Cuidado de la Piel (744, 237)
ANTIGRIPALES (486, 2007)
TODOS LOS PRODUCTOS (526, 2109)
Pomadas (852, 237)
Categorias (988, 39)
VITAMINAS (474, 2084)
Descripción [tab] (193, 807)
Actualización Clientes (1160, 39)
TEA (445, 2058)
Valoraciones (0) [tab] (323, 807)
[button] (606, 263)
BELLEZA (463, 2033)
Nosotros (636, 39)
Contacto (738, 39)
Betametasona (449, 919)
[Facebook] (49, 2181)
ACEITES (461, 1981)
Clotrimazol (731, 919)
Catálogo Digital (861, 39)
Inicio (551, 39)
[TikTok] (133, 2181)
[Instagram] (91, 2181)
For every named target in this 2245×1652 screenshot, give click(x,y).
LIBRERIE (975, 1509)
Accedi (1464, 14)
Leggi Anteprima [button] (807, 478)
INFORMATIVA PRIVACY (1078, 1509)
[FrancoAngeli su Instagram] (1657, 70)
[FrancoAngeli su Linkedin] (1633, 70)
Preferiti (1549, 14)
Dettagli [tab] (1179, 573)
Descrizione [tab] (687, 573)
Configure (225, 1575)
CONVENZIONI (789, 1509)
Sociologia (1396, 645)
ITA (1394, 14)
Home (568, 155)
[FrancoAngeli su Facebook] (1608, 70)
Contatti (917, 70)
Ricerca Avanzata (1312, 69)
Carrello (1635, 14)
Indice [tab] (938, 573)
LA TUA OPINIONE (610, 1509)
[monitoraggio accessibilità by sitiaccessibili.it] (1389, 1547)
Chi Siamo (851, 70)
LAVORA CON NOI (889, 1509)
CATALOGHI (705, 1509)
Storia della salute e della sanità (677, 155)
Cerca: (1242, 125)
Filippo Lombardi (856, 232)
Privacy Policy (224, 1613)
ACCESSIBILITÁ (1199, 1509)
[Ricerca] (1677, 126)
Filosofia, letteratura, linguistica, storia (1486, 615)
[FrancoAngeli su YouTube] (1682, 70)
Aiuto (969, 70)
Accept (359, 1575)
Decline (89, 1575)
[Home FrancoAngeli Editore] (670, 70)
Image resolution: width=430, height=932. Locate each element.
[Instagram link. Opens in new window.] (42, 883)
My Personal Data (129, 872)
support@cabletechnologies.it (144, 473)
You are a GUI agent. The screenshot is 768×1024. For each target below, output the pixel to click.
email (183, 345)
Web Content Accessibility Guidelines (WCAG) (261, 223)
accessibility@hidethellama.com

--*--

TASK OBJECTIVE: Your task is to copy exactly, and only, the lines from the line with "[Facebook] (49, 2181)" through the last line of the entries, both included.

SOLUTION:
[Facebook] (49, 2181)
ACEITES (461, 1981)
Clotrimazol (731, 919)
Catálogo Digital (861, 39)
Inicio (551, 39)
[TikTok] (133, 2181)
[Instagram] (91, 2181)
For every named target in this 2245×1652 screenshot, give click(x,y).
LIBRERIE (975, 1509)
Accedi (1464, 14)
Leggi Anteprima [button] (807, 478)
INFORMATIVA PRIVACY (1078, 1509)
[FrancoAngeli su Instagram] (1657, 70)
[FrancoAngeli su Linkedin] (1633, 70)
Preferiti (1549, 14)
Dettagli [tab] (1179, 573)
Descrizione [tab] (687, 573)
Configure (225, 1575)
CONVENZIONI (789, 1509)
Sociologia (1396, 645)
ITA (1394, 14)
Home (568, 155)
[FrancoAngeli su Facebook] (1608, 70)
Contatti (917, 70)
Ricerca Avanzata (1312, 69)
Carrello (1635, 14)
Indice [tab] (938, 573)
LA TUA OPINIONE (610, 1509)
[monitoraggio accessibilità by sitiaccessibili.it] (1389, 1547)
Chi Siamo (851, 70)
LAVORA CON NOI (889, 1509)
CATALOGHI (705, 1509)
Storia della salute e della sanità (677, 155)
Cerca: (1242, 125)
Filippo Lombardi (856, 232)
Privacy Policy (224, 1613)
ACCESSIBILITÁ (1199, 1509)
[Ricerca] (1677, 126)
Filosofia, letteratura, linguistica, storia (1486, 615)
[FrancoAngeli su YouTube] (1682, 70)
Aiuto (969, 70)
Accept (359, 1575)
Decline (89, 1575)
[Home FrancoAngeli Editore] (670, 70)
Image resolution: width=430, height=932. Locate each element.
[Instagram link. Opens in new window.] (42, 883)
My Personal Data (129, 872)
support@cabletechnologies.it (144, 473)
You are a GUI agent. The screenshot is 768×1024. For each target below, output the pixel to click.
email (183, 345)
Web Content Accessibility Guidelines (WCAG) (261, 223)
accessibility@hidethellama.com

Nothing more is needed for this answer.